None but the Lethal Heart (Carter Brown, 1959)

With such a badass cover, this post was scheduled to be published on International Women's Day. I'm not writing this on the 8th of March, so you can probably guess right away about where this review is heading.

Mavis Seidlitz is just not a heroine appropriate to celebrate strong and independent women. She's supposed to be an equal partner in the Rio Investigations detective agency but this "partnership" is a bit odd. You see, It is completely normal for her partner Johnny Rio to throw an appointment book at her for being late, orders her around to bring him drinks (needless to say without "please" and/or "thank you"), and - worse of all - solves the case for her because she herself is too incompetent and dumb enough to drown in the rain.

Annoying and sometimes pretty nasty. Towards the end there's a scene in which Johnny shoots (pretty much in cold blood) a suspect and this is the exchange that follows between our duo of partners:

"Tell me something, Johnny" I said. "When you shot at Marian Stern, did you mean to kill her?

He thought about it for a moment. "I don't think so, Mavis," he said finally. "I wanted to make sure I stopped her shooting Rafael - I think there's a difference somewhere. Why?"

"Just for future reference," I said. "Otherwise I wouldn't feel safe when you got mad at me."

Partnership? Looks more like some kind of abusive and dysfunctional relationship to me.

I wanted to like this and had hoped that Mr. Brown would have toned down his male chauvinistic crap at least when his hero is a female. But instead of satirizing the stereotypes, he uses them for his leading character (non) development. Too bad. Can't really say I was very surprised, more like disappointed.

Other than that, the novel is surprisingly okay. It does take several chapters to get into its goofy sense of humor but then it is genuinely funny. Especially the first half in which Mavis and Rafael are running around like Katherine Hepburn and Cary Grant trying to dispose of the corpse with every attempt more silly than the previous one. 

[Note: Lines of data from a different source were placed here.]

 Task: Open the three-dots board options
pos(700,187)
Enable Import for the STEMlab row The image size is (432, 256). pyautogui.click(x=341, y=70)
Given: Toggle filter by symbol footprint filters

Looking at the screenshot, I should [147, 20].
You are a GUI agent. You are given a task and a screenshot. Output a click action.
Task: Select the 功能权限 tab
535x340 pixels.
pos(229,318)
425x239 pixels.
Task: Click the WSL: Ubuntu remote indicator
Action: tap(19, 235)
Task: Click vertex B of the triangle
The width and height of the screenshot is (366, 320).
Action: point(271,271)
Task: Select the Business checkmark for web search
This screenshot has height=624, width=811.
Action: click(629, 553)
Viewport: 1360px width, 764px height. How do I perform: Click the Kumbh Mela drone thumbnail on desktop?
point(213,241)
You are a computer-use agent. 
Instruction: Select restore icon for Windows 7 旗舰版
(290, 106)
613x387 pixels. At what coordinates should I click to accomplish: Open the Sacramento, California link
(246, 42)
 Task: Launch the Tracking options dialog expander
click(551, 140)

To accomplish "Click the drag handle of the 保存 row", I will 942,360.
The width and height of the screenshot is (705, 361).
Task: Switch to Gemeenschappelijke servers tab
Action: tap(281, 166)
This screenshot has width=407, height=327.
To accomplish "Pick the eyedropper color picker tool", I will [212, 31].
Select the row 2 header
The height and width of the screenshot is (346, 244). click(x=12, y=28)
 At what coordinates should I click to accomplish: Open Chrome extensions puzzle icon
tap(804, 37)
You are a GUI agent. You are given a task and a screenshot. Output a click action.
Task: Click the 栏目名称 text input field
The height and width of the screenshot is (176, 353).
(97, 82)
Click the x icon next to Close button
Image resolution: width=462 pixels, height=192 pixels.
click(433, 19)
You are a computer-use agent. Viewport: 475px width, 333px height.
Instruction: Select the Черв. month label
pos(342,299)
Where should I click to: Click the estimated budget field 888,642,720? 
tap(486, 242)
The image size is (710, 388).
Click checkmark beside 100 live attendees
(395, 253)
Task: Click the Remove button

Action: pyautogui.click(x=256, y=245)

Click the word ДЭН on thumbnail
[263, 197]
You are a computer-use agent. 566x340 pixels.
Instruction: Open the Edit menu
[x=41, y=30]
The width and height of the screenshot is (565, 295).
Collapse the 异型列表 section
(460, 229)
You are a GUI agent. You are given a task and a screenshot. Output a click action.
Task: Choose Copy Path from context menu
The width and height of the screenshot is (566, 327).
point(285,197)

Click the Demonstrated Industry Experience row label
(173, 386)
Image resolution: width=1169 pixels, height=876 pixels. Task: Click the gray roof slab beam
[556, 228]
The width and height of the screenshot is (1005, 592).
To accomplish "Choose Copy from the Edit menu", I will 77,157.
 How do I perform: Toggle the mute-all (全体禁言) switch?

This gag becomes a bit too repetitive and eventually wears off. But still, there are other things to enjoy. The supporting cast is pretty colorful and I liked the dictator's spoiled son Arturo a.k.a. "The Fabulous" and beatnik Terry with his incomprehensible ramblings. Dig this jive:

"It was a kick", he said simply. "What else is there, doll? Don't you want me to have any fun? You a square or something - don't you dig this jazz?"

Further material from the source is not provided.